For these programming exercises, use only those instructions that have been discussed so far in these notes:

`add` | `lw` | `sll` |

`addi` | `mfhi` | `sra` |

`addiu` | `mflo` | `srl` |

`addu` | `mult` | `sub` |

`and` | `multu` | `subu` |

`andi` | `nor` | `sw` |

`div` | `or` | `xor` |

`divu` | `ori` | `xori` |

`lui` |

In the Settings menu of SPIM set Bare Machine ON, Allow Pseudo Instructions OFF, Load Trap File OFF, Delayed Branches ON, Delayed Loads ON, Mapped IO OFF, Quiet OFF.

Run the programs by setting the value of the PC to 0x400000 and then single stepping (pushing F10) or by multiple stepping (push F11 and enter a number of steps). Observing the results in the SPIM window.

#### Exercise 1

**Modify** exercise 1 of the previous chapter so that the value `x`

is in memory. Store the value of the polynomial back to memory. The program will be similar to `poly.asm`

from this chapter. Evaluate the polynomial:

`3x`^{2} + 5x - 12

Use symbolic addresses `x`

and `poly`

. Assume that the value in `x`

is small enough so that all results fit into 32 bits. Since load delays are turned on in SPIM be careful what instructions are placed in the load delay slot.
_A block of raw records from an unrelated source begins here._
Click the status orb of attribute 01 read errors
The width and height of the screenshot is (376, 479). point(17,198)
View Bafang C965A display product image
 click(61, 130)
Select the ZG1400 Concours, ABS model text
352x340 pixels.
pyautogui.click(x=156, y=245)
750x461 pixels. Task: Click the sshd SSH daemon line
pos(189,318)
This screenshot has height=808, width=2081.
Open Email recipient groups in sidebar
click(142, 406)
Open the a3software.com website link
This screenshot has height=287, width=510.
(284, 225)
Verify that the program works by using several initial values for `x`

. Use `x = 0`

and `x = 1`

to start since this will make debugging easy. Then try some other values, such as `x = 10`

and `x = -1`

.

**Optional:** write the program following the hardware rule that two or more instructions must follow a `mflo`

instruction before another mult instruction. Try to put useful instructions in the two slots that follow the `mflo`

.

#### Exercise 2

Evaluate the expression:

`17xy - 12x - 6y + 12`

Use symbolic addresses `x`

, `y`

, and `answer`

. Assume that the values are small enough so that all results fit into 32 bits. Since load delays are turned on in SPIM be careful what instructions are placed in the load delay slot.
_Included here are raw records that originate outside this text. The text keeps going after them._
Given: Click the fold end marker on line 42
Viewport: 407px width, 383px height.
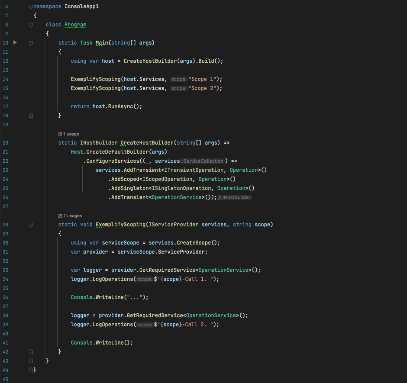Looking at the screenshot, I should click(31, 352).
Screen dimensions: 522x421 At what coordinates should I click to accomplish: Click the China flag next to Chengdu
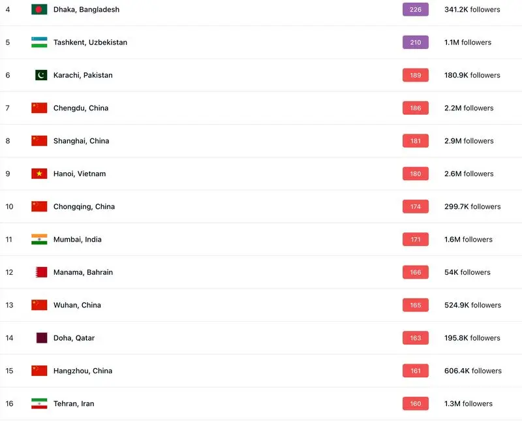point(39,108)
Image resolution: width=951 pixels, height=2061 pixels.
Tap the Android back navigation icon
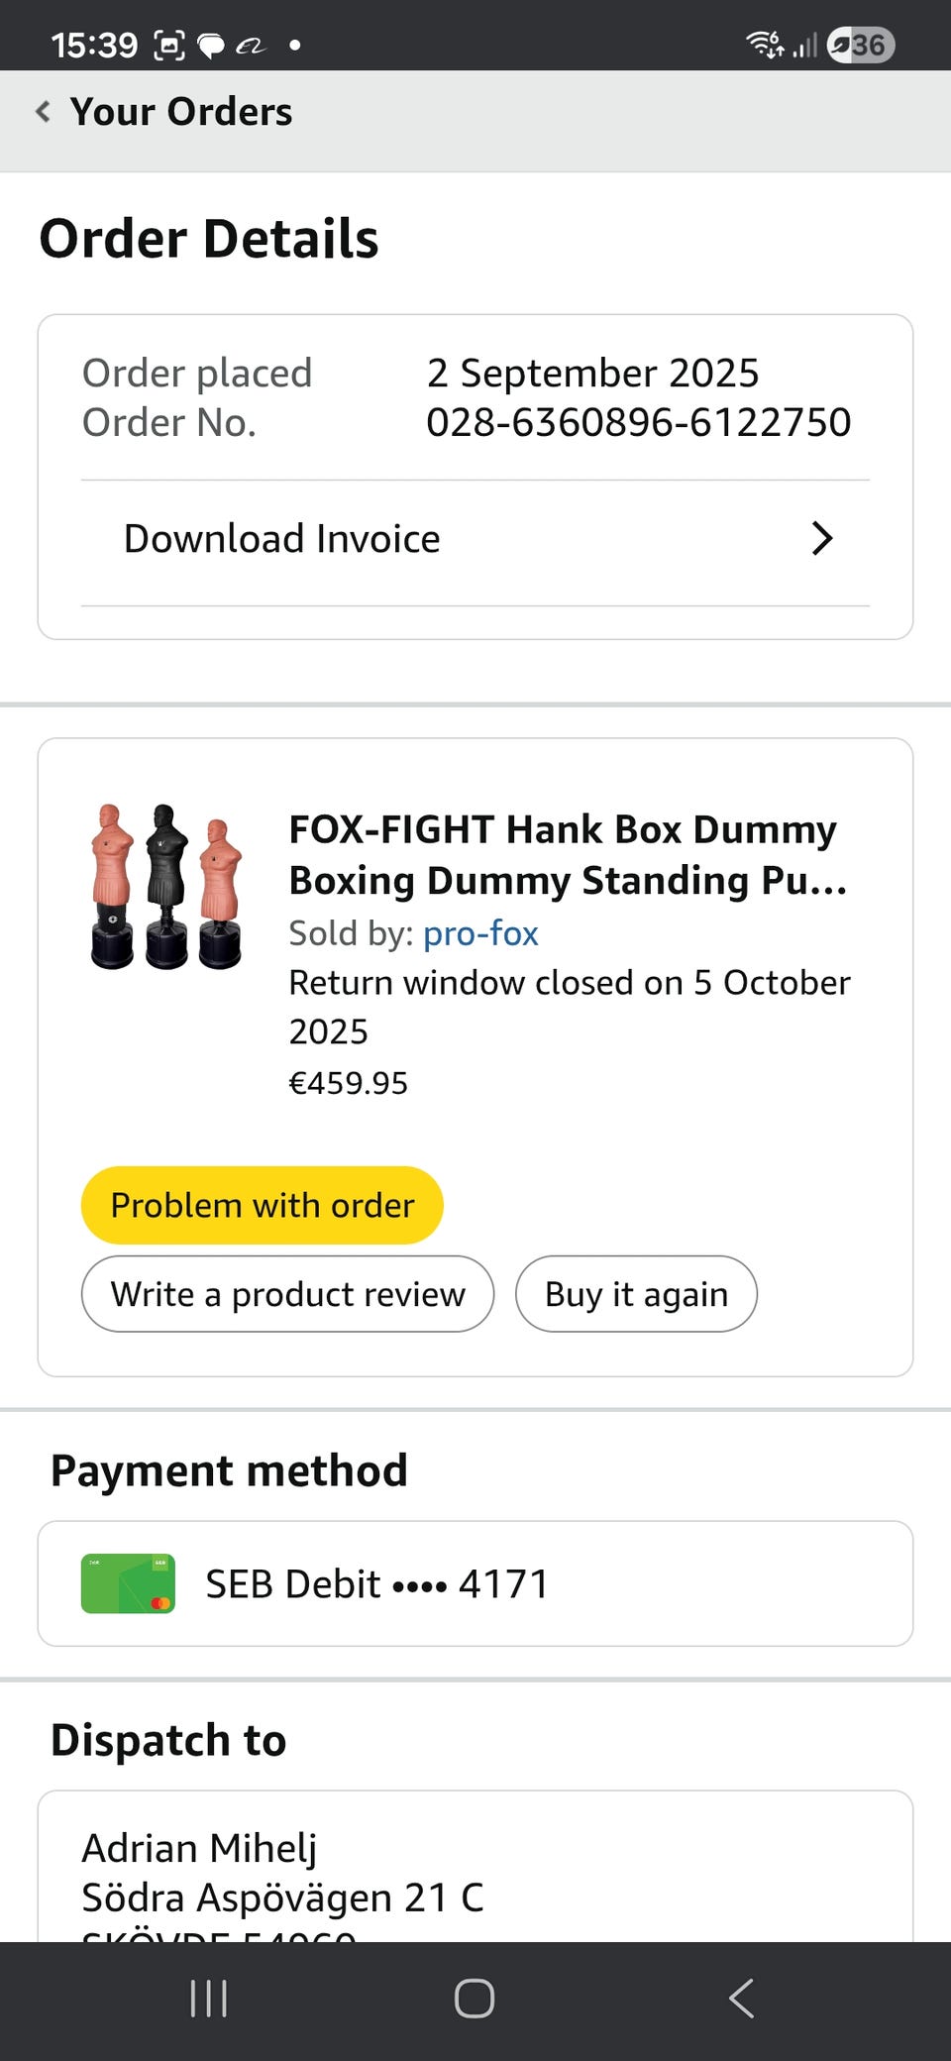pyautogui.click(x=741, y=1999)
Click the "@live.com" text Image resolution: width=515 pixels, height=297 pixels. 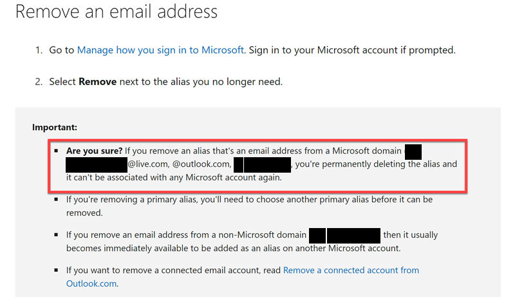[x=149, y=164]
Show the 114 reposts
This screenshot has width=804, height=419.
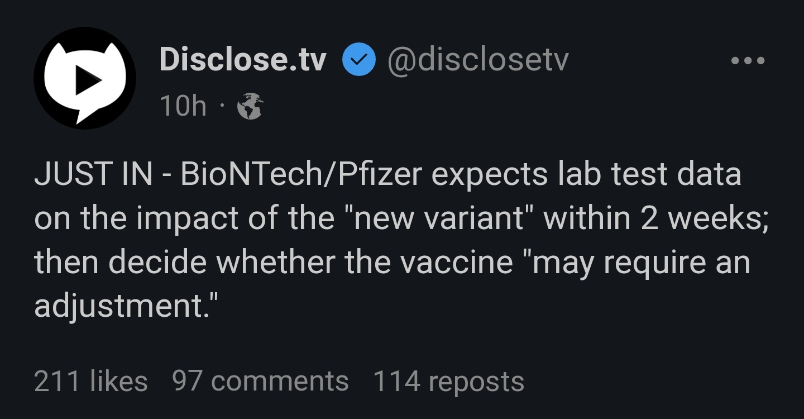coord(448,382)
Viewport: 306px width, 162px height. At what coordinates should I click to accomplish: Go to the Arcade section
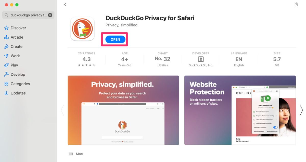(17, 37)
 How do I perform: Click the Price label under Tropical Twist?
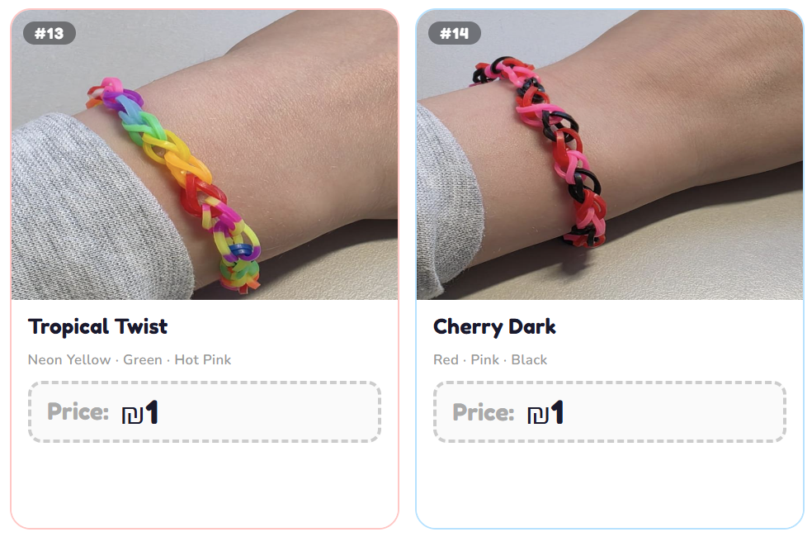pyautogui.click(x=78, y=412)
Verify that the program works by using several initial values for `x`

and `y`

. Use `x=0`

, `y=1`

and `x=1`

, `y=0`

to start since this will make debugging easy. Then try some other values. As an option, follow the precaution for multiplication, as above.
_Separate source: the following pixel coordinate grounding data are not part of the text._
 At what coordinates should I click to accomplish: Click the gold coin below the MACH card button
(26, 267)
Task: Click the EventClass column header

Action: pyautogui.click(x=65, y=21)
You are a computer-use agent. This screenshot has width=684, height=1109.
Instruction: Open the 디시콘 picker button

#### Exercise 3 (*) - Horner's Method

Evaluate the polynomial:

`6x`^{3} - 3x^{2} + 7x + 2

Get the value for `x`

from symbolic addresses `x`

. Store the result at symbolic address `poly`

. Assume that the values are small enough so that all results fit into 32 bits. Since load delays are turned on in SPIM be careful what instructions are placed in the load delay slot.

Evaluate the polynomial by using **Horner's Method**. This is a way of building up values until the final value is reached. First, pick a register, say `$7`

, to act as an accumulator. The accumulator will hold the value at each step. Use other registers to help build up the value at each step.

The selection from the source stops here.